Problem details: Your response should consist of the data that follows, repeated in full without alteration.

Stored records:
********************
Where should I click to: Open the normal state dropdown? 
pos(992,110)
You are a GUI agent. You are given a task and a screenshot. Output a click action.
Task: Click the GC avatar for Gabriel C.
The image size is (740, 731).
********************
Written response:
Where should I click to: Open the normal state dropdown? 
pos(992,110)
You are a GUI agent. You are given a task and a screenshot. Output a click action.
Task: Click the GC avatar for Gabriel C.
The image size is (740, 731).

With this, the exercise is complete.